U.S. Rep. Michele Bachmann (R-Minnesota) also seemed to take a jab at Romney at the event, saying people have decided Obama won’t have a second term and Republicans don’t have to settle on a moderate candidate.
“This is the year when social conservatives can have at all,” she said. “Because from my experience a social conservative is a fiscal conservative. A social conservative is a national security conservative. We can have it all this year.”Drake University politics professor Dennis Goldford said he’d be surprised if any candidate says the sorts of things Jeffress did, but agreed Romney’s religion could hurt him in a close race for the nomination.
“I think according to all polls on the matter, there’s a certain segment of the population who just are not comfortable with Mormonism and may have difficulty,” Goldford said. “His Mormon faith tradition may be a relatively minor factor overall but in a tight race of any sort minor factors make a difference.”
But Goldford thinks some of the “grumbling” he sees in the Republican Party over Romney has nothing to do with his religion, but that he’s not conservative enough.
“A substantial part of the party believes he doesn’t have a constant view or they believe those constant views are not conservative,” he said. “Either way that doesn’t help him.”
Faith was a topic during the Oct. 18 GOP debate, where it appeared candidates weren’t ready to challenge Romney’s religious views outright. But former U.S. Sen. Rick Santorum, a Catholic, said a person’s faith is an important aspect of a candidate.
“And those are legitimate things for voters to look at…as to what the tenets and teachings of that faith are with respect to how you live your life and how you would govern this country,” he said.
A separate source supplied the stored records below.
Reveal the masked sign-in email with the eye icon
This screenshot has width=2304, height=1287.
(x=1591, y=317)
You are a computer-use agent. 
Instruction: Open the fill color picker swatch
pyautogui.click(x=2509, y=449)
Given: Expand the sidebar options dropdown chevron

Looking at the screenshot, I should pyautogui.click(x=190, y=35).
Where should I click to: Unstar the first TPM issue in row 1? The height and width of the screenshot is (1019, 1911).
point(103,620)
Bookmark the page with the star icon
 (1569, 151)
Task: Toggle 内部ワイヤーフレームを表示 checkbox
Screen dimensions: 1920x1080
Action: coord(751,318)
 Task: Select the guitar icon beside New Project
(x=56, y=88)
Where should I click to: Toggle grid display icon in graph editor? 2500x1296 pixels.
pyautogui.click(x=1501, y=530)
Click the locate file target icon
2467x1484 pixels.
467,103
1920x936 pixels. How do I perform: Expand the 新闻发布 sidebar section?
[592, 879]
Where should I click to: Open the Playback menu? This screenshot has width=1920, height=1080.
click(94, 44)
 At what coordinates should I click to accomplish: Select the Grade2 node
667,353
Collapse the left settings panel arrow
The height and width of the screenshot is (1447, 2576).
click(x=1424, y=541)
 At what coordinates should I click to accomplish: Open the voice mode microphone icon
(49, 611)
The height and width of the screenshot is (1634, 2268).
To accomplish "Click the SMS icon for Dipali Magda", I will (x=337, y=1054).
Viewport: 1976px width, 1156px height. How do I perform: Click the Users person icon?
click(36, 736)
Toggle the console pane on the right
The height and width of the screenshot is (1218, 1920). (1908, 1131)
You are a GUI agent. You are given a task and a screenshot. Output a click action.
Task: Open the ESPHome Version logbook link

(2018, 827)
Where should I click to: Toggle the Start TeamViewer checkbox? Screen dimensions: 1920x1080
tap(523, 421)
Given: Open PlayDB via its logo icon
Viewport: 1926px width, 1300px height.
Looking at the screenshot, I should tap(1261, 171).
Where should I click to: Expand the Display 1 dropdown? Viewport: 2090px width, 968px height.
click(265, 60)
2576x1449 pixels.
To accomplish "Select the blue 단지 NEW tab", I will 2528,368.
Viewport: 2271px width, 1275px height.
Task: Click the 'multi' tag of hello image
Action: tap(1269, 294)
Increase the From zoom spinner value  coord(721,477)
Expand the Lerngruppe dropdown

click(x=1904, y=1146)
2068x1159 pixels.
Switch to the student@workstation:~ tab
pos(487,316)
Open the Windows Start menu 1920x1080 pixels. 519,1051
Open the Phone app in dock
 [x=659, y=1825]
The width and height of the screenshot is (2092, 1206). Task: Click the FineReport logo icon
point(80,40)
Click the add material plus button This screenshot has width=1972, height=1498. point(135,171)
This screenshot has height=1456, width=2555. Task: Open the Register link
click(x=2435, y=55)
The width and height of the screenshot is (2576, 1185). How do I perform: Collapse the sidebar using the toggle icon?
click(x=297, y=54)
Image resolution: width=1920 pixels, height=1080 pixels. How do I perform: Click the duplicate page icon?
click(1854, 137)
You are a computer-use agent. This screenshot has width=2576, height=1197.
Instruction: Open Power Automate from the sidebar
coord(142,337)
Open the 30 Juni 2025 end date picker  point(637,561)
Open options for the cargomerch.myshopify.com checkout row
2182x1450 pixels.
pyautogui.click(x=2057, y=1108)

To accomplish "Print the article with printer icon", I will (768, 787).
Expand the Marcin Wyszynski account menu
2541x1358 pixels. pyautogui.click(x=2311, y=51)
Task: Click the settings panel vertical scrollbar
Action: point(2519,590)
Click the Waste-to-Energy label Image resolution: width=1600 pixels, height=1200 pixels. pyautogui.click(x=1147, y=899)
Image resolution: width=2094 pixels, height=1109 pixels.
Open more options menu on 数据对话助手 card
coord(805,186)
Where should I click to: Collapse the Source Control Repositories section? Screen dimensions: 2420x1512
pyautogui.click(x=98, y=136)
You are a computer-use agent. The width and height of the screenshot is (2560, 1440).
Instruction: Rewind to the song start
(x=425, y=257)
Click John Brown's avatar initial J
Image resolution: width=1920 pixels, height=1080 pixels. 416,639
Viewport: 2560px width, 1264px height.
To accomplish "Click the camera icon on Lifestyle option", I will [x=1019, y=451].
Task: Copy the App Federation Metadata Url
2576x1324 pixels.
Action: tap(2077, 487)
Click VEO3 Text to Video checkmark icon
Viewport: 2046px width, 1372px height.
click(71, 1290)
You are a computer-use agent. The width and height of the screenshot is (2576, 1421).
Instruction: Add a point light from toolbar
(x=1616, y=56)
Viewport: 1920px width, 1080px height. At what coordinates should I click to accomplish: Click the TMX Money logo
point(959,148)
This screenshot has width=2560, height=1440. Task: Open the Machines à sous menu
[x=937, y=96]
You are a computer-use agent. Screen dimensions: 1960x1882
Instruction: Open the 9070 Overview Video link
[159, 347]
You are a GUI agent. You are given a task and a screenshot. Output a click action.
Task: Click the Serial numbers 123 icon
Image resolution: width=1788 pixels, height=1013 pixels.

Former U.S. House Speaker Newt Gingrich said faith matters because it affects a candidate’s judgments, but “who you pray to, how you pray, how you come close to God is between you and God.”
Romney said during the debate what bothered him most about Jeffress’s comments is the idea that a person’s faith matters more than his morals, and people should choose public office holders based on their religion.
Goldford said the dynamic in the GOP presidential field seems to be between either Romney or one of a group of “potential anti-Romneys,” and said his problems in the party are independent of his religious background. But if he is the nominee, the party could lose out on some votes because of his faith.
“It’s not as though people who don’t like him are going to vote for Obama. I just don’t think they would vote,” Goldford said. “How large a group is that? It’s hard to say. Republicans are like the high school girl waiting for a prom date and Romney’s asked her and she’s not quite thinking he’s the one they want to go with.”
Schmidt said the GOP nomination process has been strange for that same reason, and agreed Republicans could lose some votes if he’s the nominee.
“I’m not sure that tea party activists and others will swing behind him, frankly,” he said.